UK Journalist Justifies Rise in Anti-Semitism

Amid spike in world anti-Semitism, UK-based journalist in Saudi op-ed finds nothing amiss with 'Jews should be gassed' calls.

Ari Yashar ,

Anti-Israel rally (illustration)
Anti-Israel rally (illustration)

An op-ed last Tuesday in a prominent Saudi Arabian newspaper justified statements from international anti-Israel rallies calling for Jews to be killed as an "understandable reaction" to the "barbaric war" Israel is conducting in Gaza.

The piece in the Saudi Gazette, written by UK-based Pakistani journalist Ali Ashraf Khan, was translated and revealed by the Middle East Media Research Institute (MEMRI).

According to Khan, the statement "all Jews should be gassed," a call for a continuation of the Nazi genocidal machine which was heard at recent pro-Islamic State (IS, formerly ISIS) rallies in the Netherlands, was "understandable."

"How come they (the Jews) don’t realize or nobody has explained to them that this is an understandable reaction of people who feel helpless in the face of the barbarity that Israel is committing against helpless civilians in Gaza," penned Khan.

The UK-based journalist also voiced his support for the international boycott campaign targeting the Jewish state, saying "Twitter and social media are running a boycott campaign telling people not to buy any Jewish items or services related to or tainted with Jewish money. The fallout of such a campaign could outlast the Gaza war for years or even decades."

Writing on Tuesday, a day before Hamas breached the last ceasefire which it did against this Tuesday in a repeat performance, Khan claimed "the ceasefire in Gaza has ended and Israel is attacking Gaza once again.
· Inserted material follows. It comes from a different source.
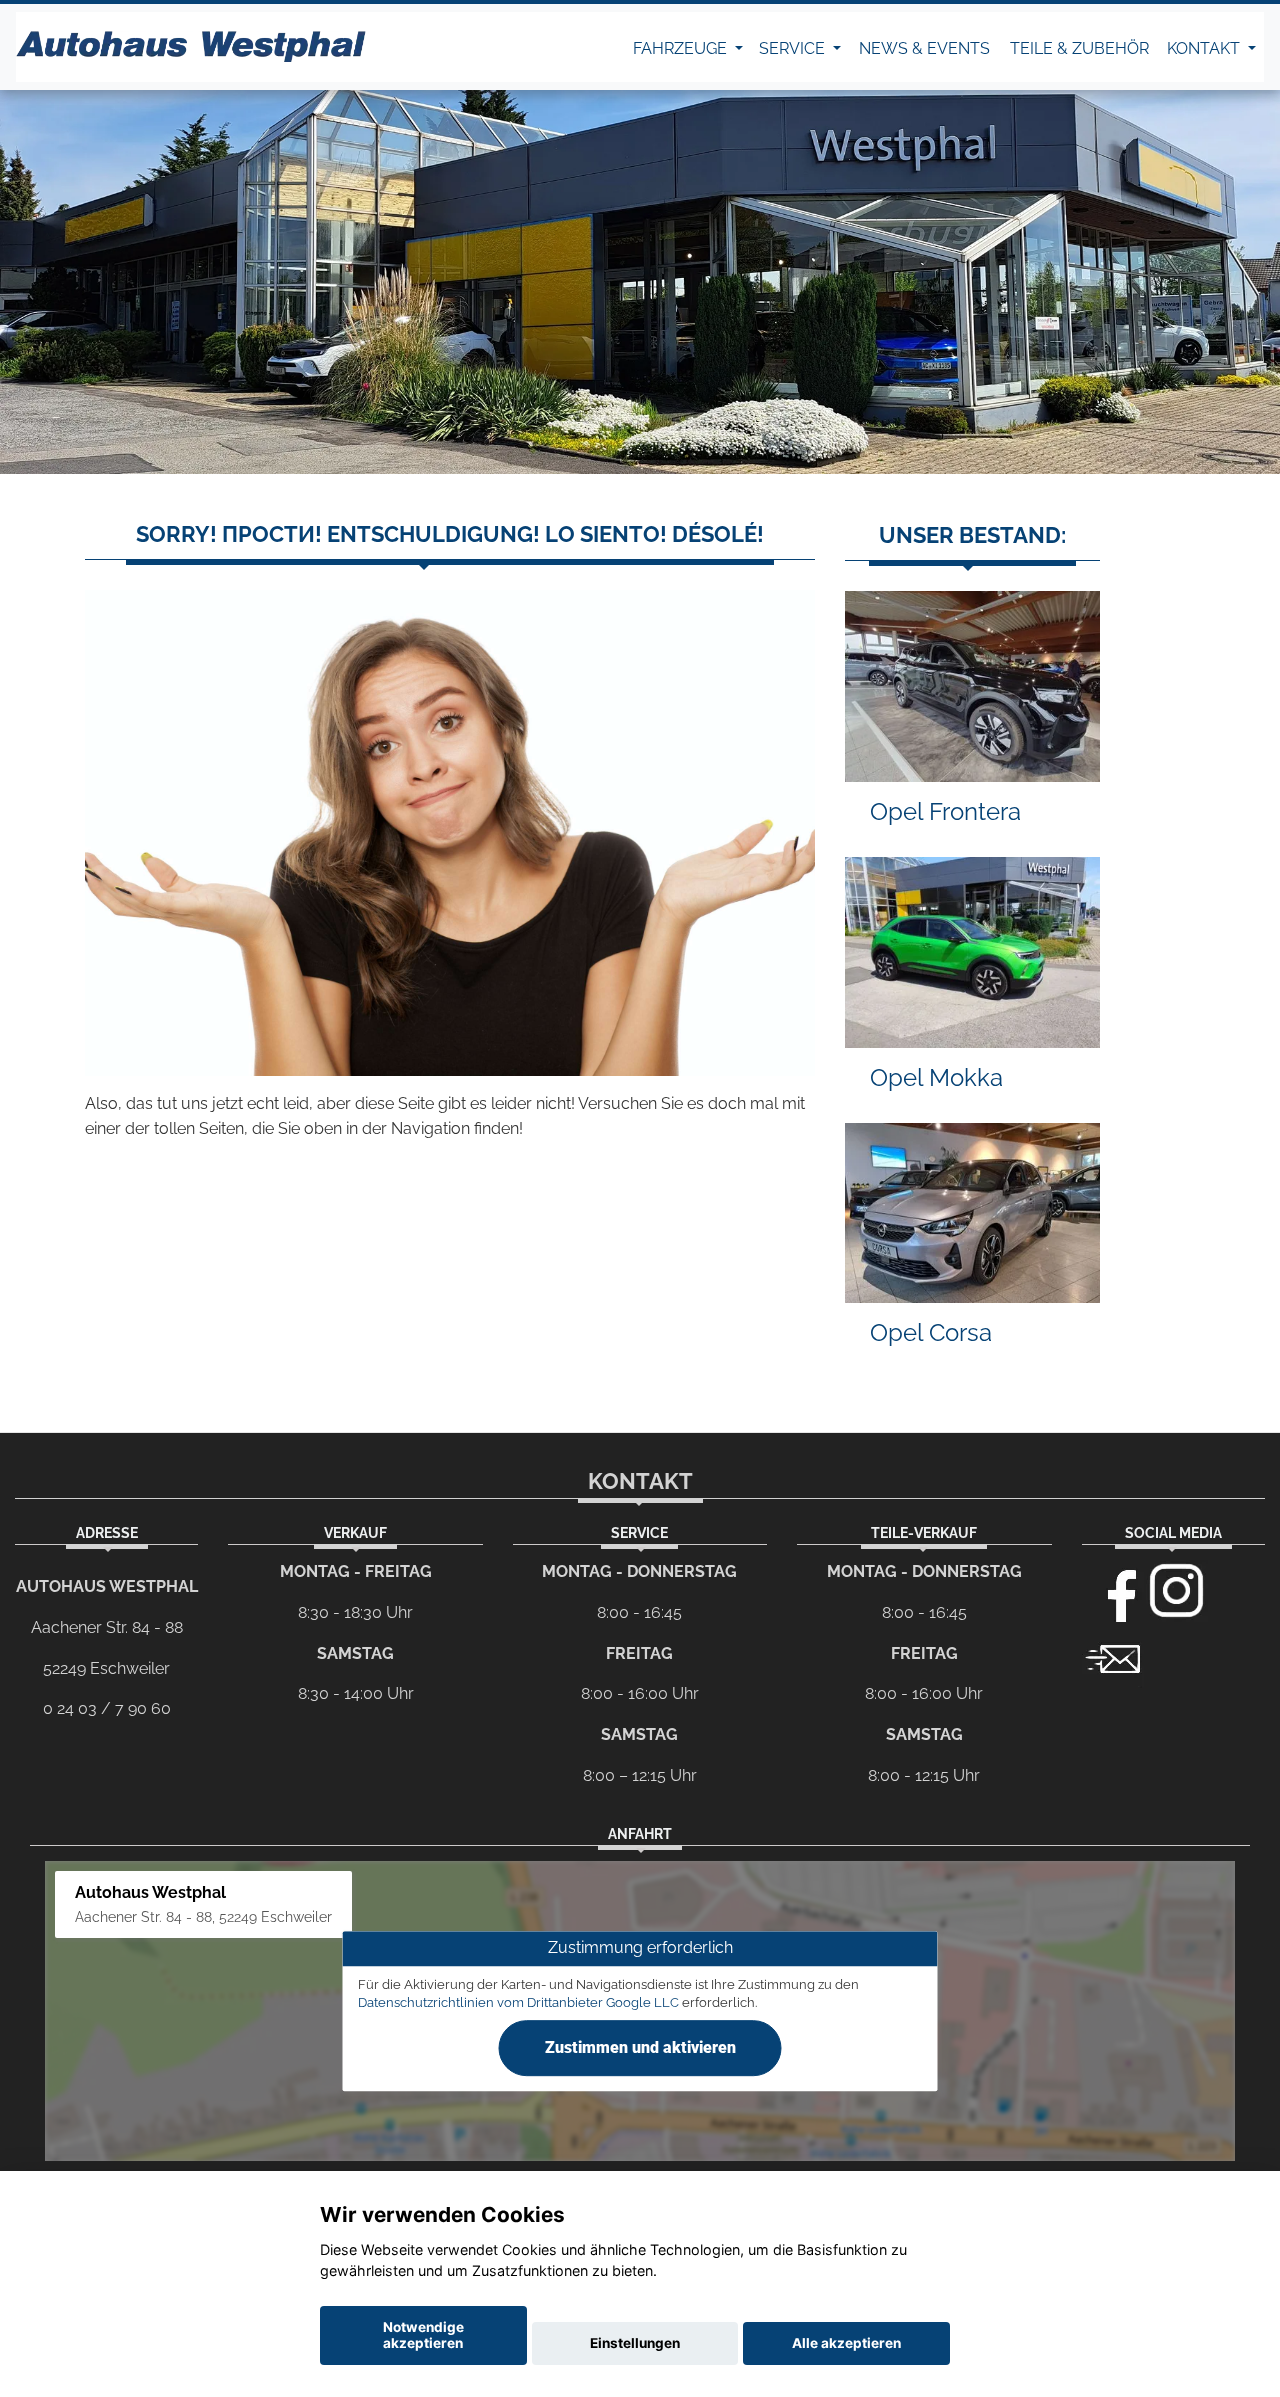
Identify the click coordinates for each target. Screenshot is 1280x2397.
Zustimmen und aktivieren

No lessons were learnt."

Khan concludes with the weighty words "it is the fall of the Western civilization."

Some have indeed noted that the horrific anti-Semitic backlash over the Israeli defensive operation in Gaza has "returned to Europe in the 19th, 18th and 17th centuries, dozens and hundreds of years," as stated by Nobel laureate Professor Yisrael (Robert) Aumann.
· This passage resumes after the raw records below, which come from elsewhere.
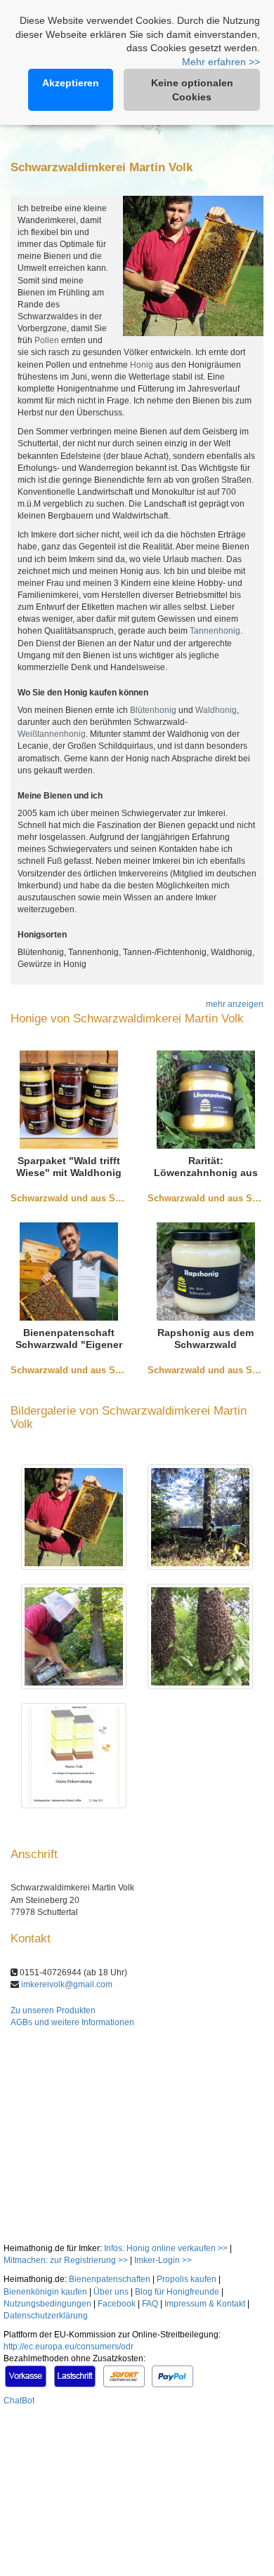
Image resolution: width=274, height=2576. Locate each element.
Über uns (111, 2292)
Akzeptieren (70, 82)
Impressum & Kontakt (204, 2304)
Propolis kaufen (186, 2279)
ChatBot (19, 2400)
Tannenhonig (215, 631)
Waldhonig (216, 710)
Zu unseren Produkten (53, 2010)
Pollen (46, 340)
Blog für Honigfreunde (177, 2292)
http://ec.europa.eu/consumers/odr (68, 2346)
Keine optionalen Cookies (192, 89)
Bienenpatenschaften (109, 2279)
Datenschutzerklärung (46, 2316)
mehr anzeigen (234, 1004)
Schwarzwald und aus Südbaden (82, 1198)
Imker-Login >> (163, 2260)
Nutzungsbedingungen (47, 2304)
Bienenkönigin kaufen (45, 2292)
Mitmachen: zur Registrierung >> (66, 2260)
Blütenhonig (153, 710)
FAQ (150, 2304)
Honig (141, 365)
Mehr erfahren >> (221, 61)
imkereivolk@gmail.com (66, 1984)
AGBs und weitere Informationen (72, 2022)
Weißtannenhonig (52, 734)
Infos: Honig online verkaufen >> (166, 2248)
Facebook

Aumann added that the current UN Human Rights Council (UNHRC) committee to investigate "war crimes" allegations against Israel is a simply manifestation of anti-Semitism.

That anti-Semitism has been rampantly revealed as of late amid the biased coverage of Operation Protective Edge; a recent study found anti-Semitic incidents worldwide in July had risen 383% compared to the same month in the previous year.